_Exercise objective:_
What follows is a listing to be transcribed exactly.
(Data for processing begins)
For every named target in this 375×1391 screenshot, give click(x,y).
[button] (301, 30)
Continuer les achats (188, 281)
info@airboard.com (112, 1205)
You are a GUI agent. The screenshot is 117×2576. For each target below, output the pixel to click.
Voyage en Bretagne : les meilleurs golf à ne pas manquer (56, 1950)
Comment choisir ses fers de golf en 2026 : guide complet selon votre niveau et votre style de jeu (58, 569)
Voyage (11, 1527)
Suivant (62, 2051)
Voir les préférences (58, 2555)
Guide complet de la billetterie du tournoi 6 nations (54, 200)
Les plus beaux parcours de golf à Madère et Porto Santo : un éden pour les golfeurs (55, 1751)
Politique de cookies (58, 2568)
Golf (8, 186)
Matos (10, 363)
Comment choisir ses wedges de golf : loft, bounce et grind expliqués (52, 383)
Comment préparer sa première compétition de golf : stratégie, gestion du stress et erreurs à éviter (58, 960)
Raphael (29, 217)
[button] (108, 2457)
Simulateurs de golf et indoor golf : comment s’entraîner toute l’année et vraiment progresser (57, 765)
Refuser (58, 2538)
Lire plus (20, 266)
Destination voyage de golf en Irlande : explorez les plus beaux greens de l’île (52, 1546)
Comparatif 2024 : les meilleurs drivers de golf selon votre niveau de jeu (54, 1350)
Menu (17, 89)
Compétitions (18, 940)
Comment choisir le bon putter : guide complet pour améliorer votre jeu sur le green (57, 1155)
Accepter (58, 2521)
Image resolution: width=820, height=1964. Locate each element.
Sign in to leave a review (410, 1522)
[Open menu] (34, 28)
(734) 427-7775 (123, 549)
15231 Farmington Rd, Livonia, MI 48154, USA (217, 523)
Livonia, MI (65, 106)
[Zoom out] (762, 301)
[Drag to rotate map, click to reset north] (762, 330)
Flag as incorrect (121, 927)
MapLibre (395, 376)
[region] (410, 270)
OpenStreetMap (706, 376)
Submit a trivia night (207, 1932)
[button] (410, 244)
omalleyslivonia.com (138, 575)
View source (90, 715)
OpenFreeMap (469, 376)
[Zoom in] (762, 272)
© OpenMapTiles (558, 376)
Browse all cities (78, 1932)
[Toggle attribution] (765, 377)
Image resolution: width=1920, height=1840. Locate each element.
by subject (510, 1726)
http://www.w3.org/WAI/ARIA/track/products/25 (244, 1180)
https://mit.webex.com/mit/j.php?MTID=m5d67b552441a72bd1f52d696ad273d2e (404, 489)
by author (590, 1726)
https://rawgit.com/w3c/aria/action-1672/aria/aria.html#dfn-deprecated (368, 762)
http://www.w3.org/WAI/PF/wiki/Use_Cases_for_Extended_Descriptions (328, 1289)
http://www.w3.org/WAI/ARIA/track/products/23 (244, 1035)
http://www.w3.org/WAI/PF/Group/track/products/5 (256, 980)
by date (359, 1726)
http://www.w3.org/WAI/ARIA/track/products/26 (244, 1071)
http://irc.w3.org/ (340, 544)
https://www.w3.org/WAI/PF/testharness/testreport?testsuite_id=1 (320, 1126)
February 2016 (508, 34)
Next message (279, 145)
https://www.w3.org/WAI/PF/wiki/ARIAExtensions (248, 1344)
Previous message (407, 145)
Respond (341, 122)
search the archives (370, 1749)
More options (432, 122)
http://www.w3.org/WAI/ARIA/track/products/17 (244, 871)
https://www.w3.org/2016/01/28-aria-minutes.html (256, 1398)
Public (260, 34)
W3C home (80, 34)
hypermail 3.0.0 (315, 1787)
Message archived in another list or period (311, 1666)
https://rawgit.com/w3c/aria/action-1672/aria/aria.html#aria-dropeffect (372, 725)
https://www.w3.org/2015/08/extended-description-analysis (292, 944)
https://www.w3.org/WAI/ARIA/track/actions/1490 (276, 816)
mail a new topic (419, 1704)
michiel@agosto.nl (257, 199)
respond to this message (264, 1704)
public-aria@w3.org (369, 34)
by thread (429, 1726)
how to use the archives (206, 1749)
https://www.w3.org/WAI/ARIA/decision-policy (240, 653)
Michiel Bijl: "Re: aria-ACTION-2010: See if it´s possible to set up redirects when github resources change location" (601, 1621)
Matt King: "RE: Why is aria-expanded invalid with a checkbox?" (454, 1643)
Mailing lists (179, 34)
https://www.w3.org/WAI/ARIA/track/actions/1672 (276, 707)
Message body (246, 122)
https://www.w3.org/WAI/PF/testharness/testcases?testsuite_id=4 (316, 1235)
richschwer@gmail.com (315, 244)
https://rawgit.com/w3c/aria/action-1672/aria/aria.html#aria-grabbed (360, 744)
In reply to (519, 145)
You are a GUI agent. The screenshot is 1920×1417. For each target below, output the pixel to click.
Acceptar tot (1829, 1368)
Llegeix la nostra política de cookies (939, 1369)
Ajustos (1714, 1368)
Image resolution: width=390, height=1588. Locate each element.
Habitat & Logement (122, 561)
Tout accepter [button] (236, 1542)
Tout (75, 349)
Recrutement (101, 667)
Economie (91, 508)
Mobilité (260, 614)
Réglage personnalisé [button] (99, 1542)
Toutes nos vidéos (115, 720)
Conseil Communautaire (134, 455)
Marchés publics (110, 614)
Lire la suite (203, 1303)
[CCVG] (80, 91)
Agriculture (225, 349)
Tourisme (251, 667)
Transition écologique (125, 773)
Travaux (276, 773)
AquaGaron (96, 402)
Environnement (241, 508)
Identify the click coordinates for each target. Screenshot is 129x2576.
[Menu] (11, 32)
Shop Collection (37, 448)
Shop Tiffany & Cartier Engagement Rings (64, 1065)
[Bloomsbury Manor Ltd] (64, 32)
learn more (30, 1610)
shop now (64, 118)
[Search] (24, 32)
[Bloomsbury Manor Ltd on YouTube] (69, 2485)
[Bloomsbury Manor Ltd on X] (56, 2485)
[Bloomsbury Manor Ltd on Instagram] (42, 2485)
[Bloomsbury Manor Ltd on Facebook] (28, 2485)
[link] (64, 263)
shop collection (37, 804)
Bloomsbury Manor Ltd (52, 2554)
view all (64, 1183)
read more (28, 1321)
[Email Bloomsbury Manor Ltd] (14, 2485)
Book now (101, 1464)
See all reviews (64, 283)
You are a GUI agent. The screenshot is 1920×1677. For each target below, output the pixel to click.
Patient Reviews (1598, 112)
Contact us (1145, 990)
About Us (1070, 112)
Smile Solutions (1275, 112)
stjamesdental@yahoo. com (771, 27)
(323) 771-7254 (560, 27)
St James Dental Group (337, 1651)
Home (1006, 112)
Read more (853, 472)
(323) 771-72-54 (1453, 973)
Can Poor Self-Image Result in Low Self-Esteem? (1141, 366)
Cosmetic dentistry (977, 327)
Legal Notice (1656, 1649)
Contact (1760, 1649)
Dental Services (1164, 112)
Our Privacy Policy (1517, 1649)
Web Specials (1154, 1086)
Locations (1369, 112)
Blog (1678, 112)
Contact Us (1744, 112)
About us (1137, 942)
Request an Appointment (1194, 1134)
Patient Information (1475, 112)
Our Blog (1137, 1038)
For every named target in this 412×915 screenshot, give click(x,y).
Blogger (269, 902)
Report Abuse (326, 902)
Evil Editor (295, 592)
(Data for processing ends)
_Response:_
For every named target in this 375×1391 screenshot, give click(x,y).
[button] (301, 30)
Continuer les achats (188, 281)
info@airboard.com (112, 1205)
You are a GUI agent. The screenshot is 117×2576. For each target below, output the pixel to click.
Voyage en Bretagne : les meilleurs golf à ne pas manquer (56, 1950)
Comment choisir ses fers de golf en 2026 : guide complet selon votre niveau et votre style de jeu (58, 569)
Voyage (11, 1527)
Suivant (62, 2051)
Voir les préférences (58, 2555)
Guide complet de la billetterie du tournoi 6 nations (54, 200)
Les plus beaux parcours de golf à Madère et Porto Santo : un éden pour les golfeurs (55, 1751)
Politique de cookies (58, 2568)
Golf (8, 186)
Matos (10, 363)
Comment choisir ses wedges de golf : loft, bounce et grind expliqués (52, 383)
Comment préparer sa première compétition de golf : stratégie, gestion du stress et erreurs à éviter (58, 960)
Raphael (29, 217)
[button] (108, 2457)
Simulateurs de golf et indoor golf : comment s’entraîner toute l’année et vraiment progresser (57, 765)
Refuser (58, 2538)
Lire plus (20, 266)
Destination voyage de golf en Irlande : explorez les plus beaux greens de l’île (52, 1546)
Comparatif 2024 : les meilleurs drivers de golf selon votre niveau de jeu (54, 1350)
Menu (17, 89)
Compétitions (18, 940)
Comment choisir le bon putter : guide complet pour améliorer votre jeu sur le green (57, 1155)
Accepter (58, 2521)
Image resolution: width=820, height=1964. Locate each element.
Sign in to leave a review (410, 1522)
[Open menu] (34, 28)
(734) 427-7775 (123, 549)
15231 Farmington Rd, Livonia, MI 48154, USA (217, 523)
Livonia, MI (65, 106)
[Zoom out] (762, 301)
[Drag to rotate map, click to reset north] (762, 330)
Flag as incorrect (121, 927)
MapLibre (395, 376)
[region] (410, 270)
OpenStreetMap (706, 376)
Submit a trivia night (207, 1932)
[button] (410, 244)
omalleyslivonia.com (138, 575)
View source (90, 715)
OpenFreeMap (469, 376)
[Zoom in] (762, 272)
© OpenMapTiles (558, 376)
Browse all cities (78, 1932)
[Toggle attribution] (765, 377)
Image resolution: width=1920, height=1840. Locate each element.
by subject (510, 1726)
http://www.w3.org/WAI/ARIA/track/products/25 (244, 1180)
https://mit.webex.com/mit/j.php?MTID=m5d67b552441a72bd1f52d696ad273d2e (404, 489)
by author (590, 1726)
https://rawgit.com/w3c/aria/action-1672/aria/aria.html#dfn-deprecated (368, 762)
http://www.w3.org/WAI/PF/wiki/Use_Cases_for_Extended_Descriptions (328, 1289)
http://www.w3.org/WAI/ARIA/track/products/23 (244, 1035)
http://www.w3.org/WAI/PF/Group/track/products/5 (256, 980)
by date (359, 1726)
http://www.w3.org/WAI/ARIA/track/products/26 (244, 1071)
http://irc.w3.org/ (340, 544)
https://www.w3.org/WAI/PF/testharness/testreport?testsuite_id=1 (320, 1126)
February 2016 (508, 34)
Next message (279, 145)
https://www.w3.org/WAI/PF/wiki/ARIAExtensions (248, 1344)
Previous message (407, 145)
Respond (341, 122)
search the archives (370, 1749)
More options (432, 122)
http://www.w3.org/WAI/ARIA/track/products/17 (244, 871)
https://www.w3.org/2016/01/28-aria-minutes.html (256, 1398)
Public (260, 34)
W3C home (80, 34)
hypermail 3.0.0 (315, 1787)
Message archived in another list or period (311, 1666)
https://rawgit.com/w3c/aria/action-1672/aria/aria.html#aria-dropeffect (372, 725)
https://www.w3.org/2015/08/extended-description-analysis (292, 944)
https://www.w3.org/WAI/ARIA/track/actions/1490 (276, 816)
mail a new topic (419, 1704)
michiel@agosto.nl (257, 199)
respond to this message (264, 1704)
public-aria@w3.org (369, 34)
by thread (429, 1726)
how to use the archives (206, 1749)
https://www.w3.org/WAI/ARIA/decision-policy (240, 653)
Michiel Bijl: "Re: aria-ACTION-2010: See if it´s possible to set up redirects when github resources change location" (601, 1621)
Matt King: "RE: Why is aria-expanded invalid with a checkbox?" (454, 1643)
Mailing lists (179, 34)
https://www.w3.org/WAI/ARIA/track/actions/1672 (276, 707)
Message body (246, 122)
https://www.w3.org/WAI/PF/testharness/testcases?testsuite_id=4 (316, 1235)
richschwer@gmail.com (315, 244)
https://rawgit.com/w3c/aria/action-1672/aria/aria.html#aria-grabbed (360, 744)
In reply to (519, 145)
You are a GUI agent. The screenshot is 1920×1417. For each target below, output the pixel to click.
Acceptar tot (1829, 1368)
Llegeix la nostra política de cookies (939, 1369)
Ajustos (1714, 1368)
Image resolution: width=390, height=1588. Locate each element.
Habitat & Logement (122, 561)
Tout accepter [button] (236, 1542)
Tout (75, 349)
Recrutement (101, 667)
Economie (91, 508)
Mobilité (260, 614)
Réglage personnalisé [button] (99, 1542)
Toutes nos vidéos (115, 720)
Conseil Communautaire (134, 455)
Marchés publics (110, 614)
Lire la suite (203, 1303)
[CCVG] (80, 91)
Agriculture (225, 349)
Tourisme (251, 667)
Transition écologique (125, 773)
Travaux (276, 773)
AquaGaron (96, 402)
Environnement (241, 508)
Identify the click coordinates for each target. Screenshot is 129x2576.
[Menu] (11, 32)
Shop Collection (37, 448)
Shop Tiffany & Cartier Engagement Rings (64, 1065)
[Bloomsbury Manor Ltd] (64, 32)
learn more (30, 1610)
shop now (64, 118)
[Search] (24, 32)
[Bloomsbury Manor Ltd on YouTube] (69, 2485)
[Bloomsbury Manor Ltd on X] (56, 2485)
[Bloomsbury Manor Ltd on Instagram] (42, 2485)
[Bloomsbury Manor Ltd on Facebook] (28, 2485)
[link] (64, 263)
shop collection (37, 804)
Bloomsbury Manor Ltd (52, 2554)
view all (64, 1183)
read more (28, 1321)
[Email Bloomsbury Manor Ltd] (14, 2485)
Book now (101, 1464)
See all reviews (64, 283)
You are a GUI agent. The screenshot is 1920×1677. For each target below, output the pixel to click.
Patient Reviews (1598, 112)
Contact us (1145, 990)
About Us (1070, 112)
Smile Solutions (1275, 112)
stjamesdental@yahoo. com (771, 27)
(323) 771-7254 (560, 27)
St James Dental Group (337, 1651)
Home (1006, 112)
Read more (853, 472)
(323) 771-72-54 (1453, 973)
Can Poor Self-Image Result in Low Self-Esteem? (1141, 366)
Cosmetic dentistry (977, 327)
Legal Notice (1656, 1649)
Contact (1760, 1649)
Dental Services (1164, 112)
Our Privacy Policy (1517, 1649)
Web Specials (1154, 1086)
Locations (1369, 112)
Blog (1678, 112)
Contact Us (1744, 112)
About us (1137, 942)
Request an Appointment (1194, 1134)
Patient Information (1475, 112)
Our Blog (1137, 1038)
For every named target in this 412×915 screenshot, give click(x,y).
Blogger (269, 902)
Report Abuse (326, 902)
Evil Editor (295, 592)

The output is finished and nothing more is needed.